Melissa Quizenbeury, the former executive vice president of Keystone, was sentenced to eight months in the custody of the Bureau of Prisons after she pleaded guilty to insider trading. She is required to pay a $5,000 fine and to refund the $440,000 received from her trading. U.S. District Judge David A. Faber recommended that Ms. Quizenbeury serve her sentence in a half-way house in Virginia. She was also sentenced to two years of supervised release, with the first six months to be served under home confinement.

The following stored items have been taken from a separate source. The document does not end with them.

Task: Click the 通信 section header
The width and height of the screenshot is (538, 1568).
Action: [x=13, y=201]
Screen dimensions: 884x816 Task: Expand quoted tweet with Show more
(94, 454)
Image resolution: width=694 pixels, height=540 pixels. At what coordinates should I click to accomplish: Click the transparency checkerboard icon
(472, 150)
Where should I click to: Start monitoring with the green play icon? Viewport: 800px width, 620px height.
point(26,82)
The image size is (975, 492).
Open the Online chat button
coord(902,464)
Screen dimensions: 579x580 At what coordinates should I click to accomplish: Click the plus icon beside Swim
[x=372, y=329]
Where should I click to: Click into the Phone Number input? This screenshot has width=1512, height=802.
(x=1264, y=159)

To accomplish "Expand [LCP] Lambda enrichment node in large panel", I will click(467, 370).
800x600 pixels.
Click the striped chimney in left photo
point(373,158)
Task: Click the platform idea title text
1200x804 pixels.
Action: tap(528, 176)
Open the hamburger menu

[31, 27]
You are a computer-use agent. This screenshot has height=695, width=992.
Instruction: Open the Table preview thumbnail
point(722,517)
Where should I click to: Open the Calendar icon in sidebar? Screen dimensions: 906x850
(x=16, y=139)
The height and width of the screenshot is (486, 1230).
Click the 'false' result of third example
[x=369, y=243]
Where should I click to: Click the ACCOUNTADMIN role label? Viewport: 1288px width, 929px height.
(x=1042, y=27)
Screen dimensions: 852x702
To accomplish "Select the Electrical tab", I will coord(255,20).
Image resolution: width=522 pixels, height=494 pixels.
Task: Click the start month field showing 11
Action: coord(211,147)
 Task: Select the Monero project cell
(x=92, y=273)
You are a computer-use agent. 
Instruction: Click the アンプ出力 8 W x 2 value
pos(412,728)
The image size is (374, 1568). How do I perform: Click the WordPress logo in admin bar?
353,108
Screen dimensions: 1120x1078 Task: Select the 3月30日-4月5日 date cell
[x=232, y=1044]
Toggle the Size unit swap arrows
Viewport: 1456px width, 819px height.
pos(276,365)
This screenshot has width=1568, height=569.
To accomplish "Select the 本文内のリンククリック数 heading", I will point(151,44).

Barbara Nunn, Mr. Graham's secretary, was sentenced to five years probation and a $4,000 fine after pleading guilty to two counts of personal tax evasion. She will serve the first eight months of her probation under home confinement, which requires that she wear an electronic monitoring device.
Two other employees, Lora K. McKinney and Lorene Ellen Turpin, were sentenced to three years' probation and $3,000 and $5,000 fines, respectively, after pleading guilty to aiding and abetting obstruction of a bank exam.
A spokesman for the court said that all five of the executives had received substantially reduced sentences for their cooperation with prosecutors pursuing Terry L. Church, the former vice president of Keystone, and Billie Cherry, its former president and chief executive officer. He added that Ms. McKinney and Ms. Turpin were two of the original witnesses who revealed the plot.
Ms. Church and Ms. Cherry were convicted in October on counts that included money laundering, embezzlement, mail fraud, and conspiracy; they are scheduled to be sentenced Jan. 7. Keystone's collapse is estimated to cost the FDIC more than $750 million.